**Given information**
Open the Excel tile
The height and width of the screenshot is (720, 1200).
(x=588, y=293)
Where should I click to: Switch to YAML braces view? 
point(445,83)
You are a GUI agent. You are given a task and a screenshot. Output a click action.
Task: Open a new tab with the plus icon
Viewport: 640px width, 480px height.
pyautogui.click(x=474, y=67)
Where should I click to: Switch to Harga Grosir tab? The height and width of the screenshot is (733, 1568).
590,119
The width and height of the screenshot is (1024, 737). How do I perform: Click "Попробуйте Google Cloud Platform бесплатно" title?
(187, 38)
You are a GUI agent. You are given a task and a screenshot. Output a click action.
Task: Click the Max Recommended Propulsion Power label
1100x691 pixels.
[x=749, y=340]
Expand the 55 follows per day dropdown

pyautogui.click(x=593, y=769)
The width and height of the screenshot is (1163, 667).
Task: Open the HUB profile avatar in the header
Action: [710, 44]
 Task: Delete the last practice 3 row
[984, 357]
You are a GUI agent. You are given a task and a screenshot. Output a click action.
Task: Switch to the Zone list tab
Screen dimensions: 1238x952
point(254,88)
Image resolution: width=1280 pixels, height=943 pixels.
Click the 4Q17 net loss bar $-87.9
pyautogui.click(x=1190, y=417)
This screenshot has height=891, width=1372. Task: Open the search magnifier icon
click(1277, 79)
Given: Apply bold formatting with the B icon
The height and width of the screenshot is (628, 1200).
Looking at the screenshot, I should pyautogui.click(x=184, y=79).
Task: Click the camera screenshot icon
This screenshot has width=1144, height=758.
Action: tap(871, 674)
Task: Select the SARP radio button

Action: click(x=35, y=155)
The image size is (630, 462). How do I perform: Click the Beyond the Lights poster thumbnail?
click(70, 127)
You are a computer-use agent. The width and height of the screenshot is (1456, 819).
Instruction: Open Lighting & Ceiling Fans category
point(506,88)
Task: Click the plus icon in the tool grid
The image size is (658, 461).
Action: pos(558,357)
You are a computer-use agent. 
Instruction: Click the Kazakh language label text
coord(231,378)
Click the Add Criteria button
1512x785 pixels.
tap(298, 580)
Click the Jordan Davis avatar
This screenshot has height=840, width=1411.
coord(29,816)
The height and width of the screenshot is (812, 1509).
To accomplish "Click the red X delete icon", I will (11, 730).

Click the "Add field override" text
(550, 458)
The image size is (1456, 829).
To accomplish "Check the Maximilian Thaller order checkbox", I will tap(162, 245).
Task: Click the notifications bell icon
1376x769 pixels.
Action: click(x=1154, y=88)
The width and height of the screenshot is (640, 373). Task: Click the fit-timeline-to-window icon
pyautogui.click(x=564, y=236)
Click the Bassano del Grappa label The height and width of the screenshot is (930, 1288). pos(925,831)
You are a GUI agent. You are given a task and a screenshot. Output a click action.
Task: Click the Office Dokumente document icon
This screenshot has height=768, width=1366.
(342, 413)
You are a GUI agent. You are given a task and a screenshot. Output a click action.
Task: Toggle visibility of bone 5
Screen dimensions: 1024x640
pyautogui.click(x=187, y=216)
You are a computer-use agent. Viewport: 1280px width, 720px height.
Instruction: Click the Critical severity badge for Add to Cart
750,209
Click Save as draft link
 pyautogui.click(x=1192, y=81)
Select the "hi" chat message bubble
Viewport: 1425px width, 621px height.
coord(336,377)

**Task prompt**
Isolate each line of the listing above that includes "accomplish". Copy it.

**Task output**
To accomplish "Click the red X delete icon", I will (11, 730).
To accomplish "Check the Maximilian Thaller order checkbox", I will tap(162, 245).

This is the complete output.